▸ **Extract provided**:

THIRD AMENDMENT TO
DST SYSTEMS, INC.
401(k) PLAN AND TRUST AGREEMENT
(1994 Restatement)
WHEREAS, by written instrument dated September 12, 1994, DST Systems,
Inc. adopted the DST Systems, Inc. 401(k) Plan and Trust Agreement (1994
Restatement); and
WHEREAS, DST Systems, Inc., in Section 11.01 reserved the right to
amend its said 401(k) Plan and Trust Agreement; and
WHEREAS, DST Systems, Inc. finds it desirable to amend the Plan to
change the rules regarding eligibility and to provide for the transfer of
certain Accounts to qualified plans maintained by other employers and UMB Bank,
N.A., as Trustee, agrees to such amendment.
NOW, THEREFORE, DST Systems, Inc. and UMB Bank, N.A. agree that the
DST Systems, Inc. 401(k) Plan and Trust Agreement (1994 Restatement) be amended
as follows:
1. Section 1.16 is hereby deleted in its entirety and a new
Section 1.16 is provided to read as follows:
1.16 "Plan Entry Date" means the restated Effective Date
and every January 1, April 1, July 1 and October 1 after the restated
Effective Date.
2. Section 2.01(a) of the Plan is hereby deleted in its entirety
and a new Section 2.01(a) is provided to read as follows:
(A) ELIGIBILITY RULE FOR DEFERRAL CONTRIBUTIONS. Each Employee
(other than an Excluded Employee) becomes a Participant in the Code
ss.401(k) arrangement on the Plan Entry Date (if employed on that date)
coincident with or immediately following the date on which he completes
one calendar month of Service. See Section 12.01. Each Employee who was
a Participant in the Plan on the day before the Effective Date of this
restated Plan continues as a Participant in the Plan. If, for a Plan
Year, an Employee is a Participant solely in the Code ss.401(k)
arrangement, the Employee does not share in the allocation of any
Employer contributions other than deferral contributions.

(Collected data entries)
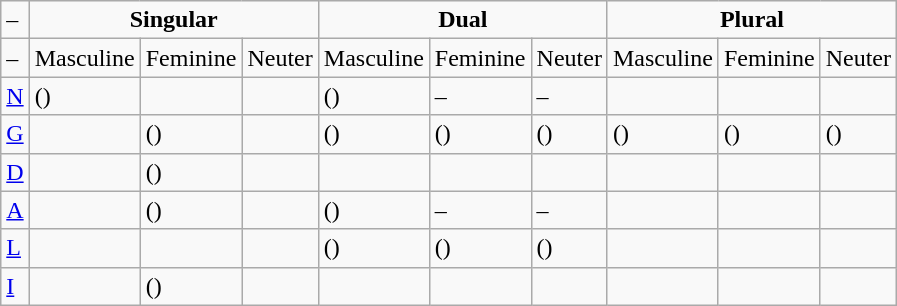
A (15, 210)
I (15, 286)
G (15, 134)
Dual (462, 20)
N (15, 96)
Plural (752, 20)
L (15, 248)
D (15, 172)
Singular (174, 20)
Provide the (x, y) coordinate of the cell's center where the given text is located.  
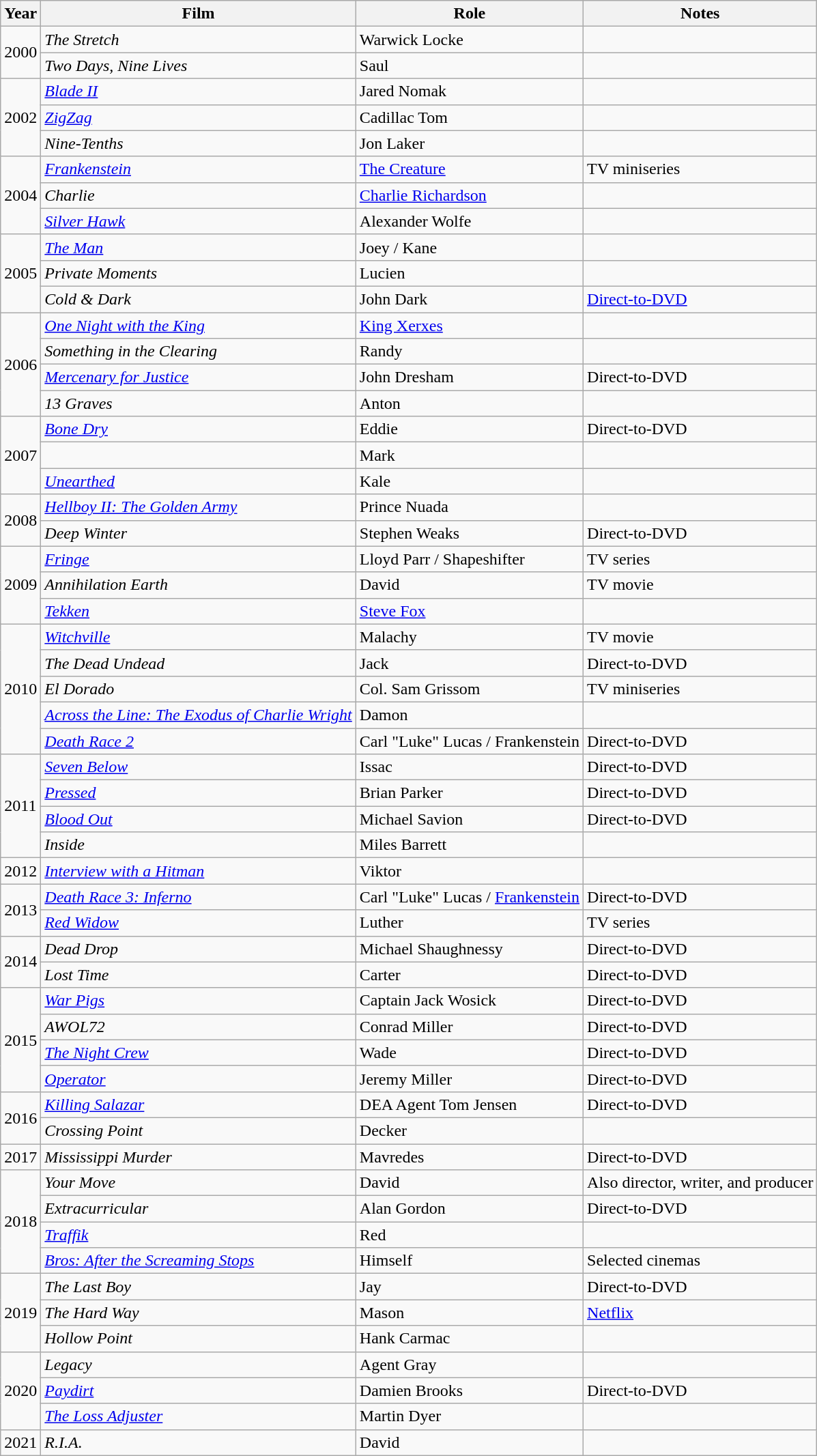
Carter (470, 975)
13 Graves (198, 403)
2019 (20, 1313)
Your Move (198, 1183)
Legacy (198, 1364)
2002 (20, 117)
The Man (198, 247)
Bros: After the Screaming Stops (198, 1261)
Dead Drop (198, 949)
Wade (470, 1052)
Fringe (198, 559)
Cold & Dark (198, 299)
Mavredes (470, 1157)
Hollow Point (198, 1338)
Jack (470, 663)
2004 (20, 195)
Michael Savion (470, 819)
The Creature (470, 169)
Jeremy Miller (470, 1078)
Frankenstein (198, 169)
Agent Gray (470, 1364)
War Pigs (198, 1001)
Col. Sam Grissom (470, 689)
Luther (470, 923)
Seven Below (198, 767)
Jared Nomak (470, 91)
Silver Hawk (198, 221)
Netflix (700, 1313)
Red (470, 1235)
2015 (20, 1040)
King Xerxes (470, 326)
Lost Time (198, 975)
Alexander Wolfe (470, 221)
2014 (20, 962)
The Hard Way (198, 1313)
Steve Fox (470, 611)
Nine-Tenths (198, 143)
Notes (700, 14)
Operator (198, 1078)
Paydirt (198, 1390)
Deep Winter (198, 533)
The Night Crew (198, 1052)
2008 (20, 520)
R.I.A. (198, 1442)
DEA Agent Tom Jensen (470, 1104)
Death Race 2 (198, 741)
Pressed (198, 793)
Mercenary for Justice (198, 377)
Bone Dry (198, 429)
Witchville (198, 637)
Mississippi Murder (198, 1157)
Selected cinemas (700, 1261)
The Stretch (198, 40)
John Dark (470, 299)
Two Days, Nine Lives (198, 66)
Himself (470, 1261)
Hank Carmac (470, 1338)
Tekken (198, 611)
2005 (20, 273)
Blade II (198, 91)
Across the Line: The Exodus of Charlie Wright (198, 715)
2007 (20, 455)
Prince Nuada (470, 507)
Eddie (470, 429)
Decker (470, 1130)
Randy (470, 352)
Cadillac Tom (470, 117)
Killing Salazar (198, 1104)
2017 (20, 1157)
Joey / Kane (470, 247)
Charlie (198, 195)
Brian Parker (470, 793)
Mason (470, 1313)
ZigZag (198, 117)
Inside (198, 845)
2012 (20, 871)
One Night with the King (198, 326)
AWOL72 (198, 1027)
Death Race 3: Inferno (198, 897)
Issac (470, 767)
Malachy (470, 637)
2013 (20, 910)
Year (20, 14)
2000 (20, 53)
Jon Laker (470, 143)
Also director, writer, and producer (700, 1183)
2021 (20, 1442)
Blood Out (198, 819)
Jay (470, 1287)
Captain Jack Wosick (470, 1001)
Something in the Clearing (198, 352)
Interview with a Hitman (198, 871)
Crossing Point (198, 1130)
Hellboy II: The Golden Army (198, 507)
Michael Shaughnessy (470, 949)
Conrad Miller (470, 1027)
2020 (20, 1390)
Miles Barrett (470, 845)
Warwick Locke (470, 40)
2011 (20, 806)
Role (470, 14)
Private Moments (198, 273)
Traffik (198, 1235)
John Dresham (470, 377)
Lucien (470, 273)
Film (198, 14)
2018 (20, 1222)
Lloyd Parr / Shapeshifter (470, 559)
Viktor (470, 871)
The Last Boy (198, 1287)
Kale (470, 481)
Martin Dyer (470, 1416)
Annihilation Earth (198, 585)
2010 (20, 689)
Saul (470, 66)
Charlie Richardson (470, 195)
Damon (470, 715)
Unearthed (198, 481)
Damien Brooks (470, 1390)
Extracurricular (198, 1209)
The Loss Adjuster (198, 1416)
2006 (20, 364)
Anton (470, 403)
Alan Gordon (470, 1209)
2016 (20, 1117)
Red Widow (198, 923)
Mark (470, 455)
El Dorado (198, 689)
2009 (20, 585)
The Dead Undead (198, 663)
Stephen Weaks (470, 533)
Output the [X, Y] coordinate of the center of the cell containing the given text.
...
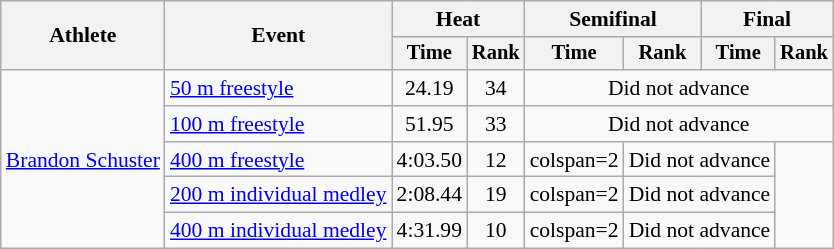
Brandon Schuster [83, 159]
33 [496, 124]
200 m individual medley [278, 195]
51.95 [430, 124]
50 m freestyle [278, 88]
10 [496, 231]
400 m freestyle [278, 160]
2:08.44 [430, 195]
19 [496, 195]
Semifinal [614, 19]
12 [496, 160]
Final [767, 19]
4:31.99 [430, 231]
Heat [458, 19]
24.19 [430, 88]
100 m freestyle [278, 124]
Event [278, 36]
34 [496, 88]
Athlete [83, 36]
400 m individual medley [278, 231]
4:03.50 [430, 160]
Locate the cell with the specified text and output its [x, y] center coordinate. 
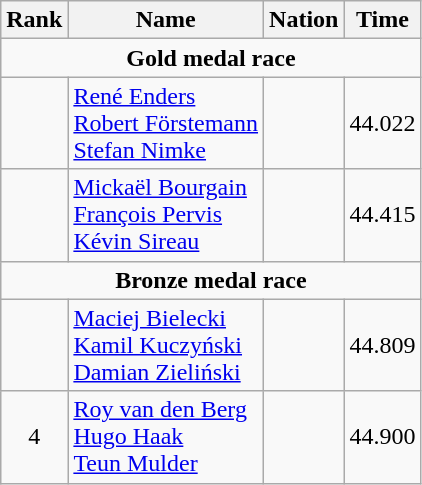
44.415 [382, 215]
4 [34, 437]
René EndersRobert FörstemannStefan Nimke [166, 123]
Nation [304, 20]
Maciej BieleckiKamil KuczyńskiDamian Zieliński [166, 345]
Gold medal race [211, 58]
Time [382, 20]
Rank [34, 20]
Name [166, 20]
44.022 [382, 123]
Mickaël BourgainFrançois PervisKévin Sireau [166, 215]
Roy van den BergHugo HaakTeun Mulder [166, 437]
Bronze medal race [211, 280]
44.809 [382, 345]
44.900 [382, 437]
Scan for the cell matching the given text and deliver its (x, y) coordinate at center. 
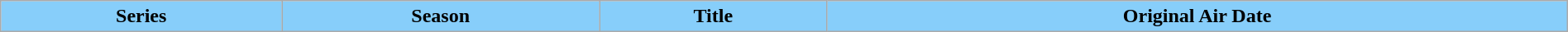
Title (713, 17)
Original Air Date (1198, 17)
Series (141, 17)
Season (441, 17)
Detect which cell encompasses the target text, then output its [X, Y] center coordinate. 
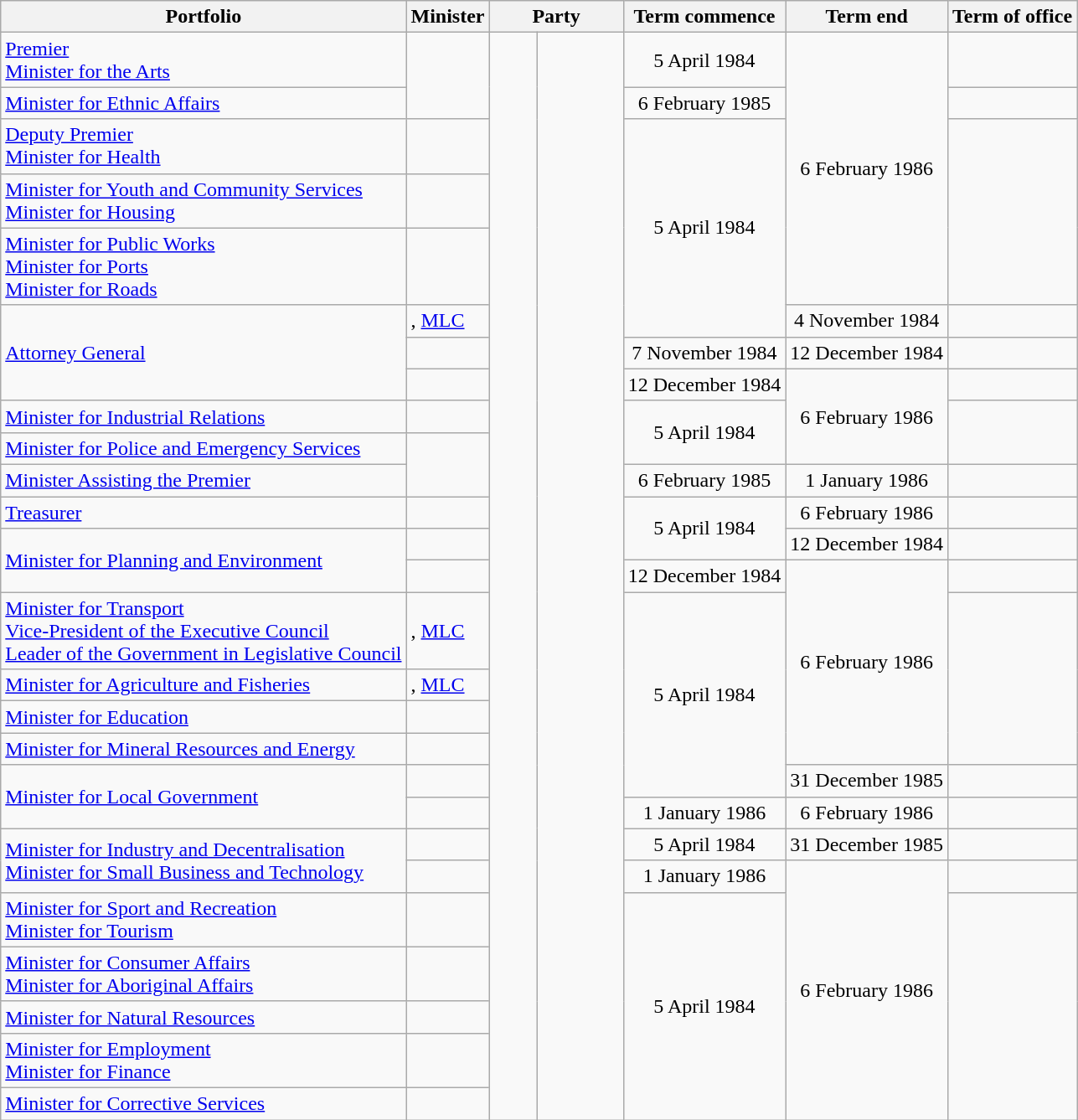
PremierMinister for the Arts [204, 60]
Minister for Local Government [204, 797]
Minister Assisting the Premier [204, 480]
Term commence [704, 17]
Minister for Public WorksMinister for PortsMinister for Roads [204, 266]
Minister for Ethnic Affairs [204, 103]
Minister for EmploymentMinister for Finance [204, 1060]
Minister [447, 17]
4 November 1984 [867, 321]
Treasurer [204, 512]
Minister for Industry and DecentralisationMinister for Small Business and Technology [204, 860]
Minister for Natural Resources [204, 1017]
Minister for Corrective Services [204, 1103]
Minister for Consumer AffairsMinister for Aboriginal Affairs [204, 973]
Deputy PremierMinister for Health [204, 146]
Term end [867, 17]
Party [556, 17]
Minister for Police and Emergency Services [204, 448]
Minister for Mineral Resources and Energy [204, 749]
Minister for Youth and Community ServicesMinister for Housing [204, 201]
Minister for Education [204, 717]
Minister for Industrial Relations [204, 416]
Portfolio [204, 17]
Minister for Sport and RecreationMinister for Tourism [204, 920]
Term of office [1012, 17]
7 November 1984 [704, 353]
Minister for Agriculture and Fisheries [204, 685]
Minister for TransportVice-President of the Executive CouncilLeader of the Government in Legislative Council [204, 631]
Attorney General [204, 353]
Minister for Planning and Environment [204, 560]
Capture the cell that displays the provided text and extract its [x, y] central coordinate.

▸ **Things to do**:
1/ According to the plan amendment, which dates after the restated Effective Date are Plan Entry Dates?
2/ Carry on the plan amendment from its last sentence.

▸ **Answers given**:
1/ January 1, April 1, July 1 and October 1

2/
3. A new Section 11.07 is hereby added to read as follows:
11.07 TRANSFER OF ASSETS TO IFTC PLAN. Effective as of
December 31, 1995, Investors Fiduciary Trust Company ("IFTC") ceased to
be a participating employer in this Plan, and certain Participants
employed by IFTC ceased to be covered by this Plan. IFTC has
established a retirement plan intended to qualify under Code ss.401(a)
("IFTC Plan"). The Accrued Benefit of Participants who (1) are employed
by IFTC on December 31, 1995, or (2) separated from service with IFTC
prior to December 31, 1995, and who have not subsequently become
employed by any other participating Employer (collectively, the "IFTC
Participants") in the Plan will be transferred to the IFTC Plan as soon
as administratively practicable after the later of (2) March 31, 1996,
or (2) the date that IFTC furnishes to DST Systems, Inc. a copy of a
favorable determination letter from the Internal Revenue Service to the
effect that the IFTC Plan is a qualified plan under Code ss.401(a) and
that the related trust is exempt from tax under Code ss.501(a).
The Accrued Benefits of any IFTC Participant who is rehired by
any Employer that participates in this Plan prior to the transfer of
assets shall remain in this Plan and not be transferred to the IFTC
Plan.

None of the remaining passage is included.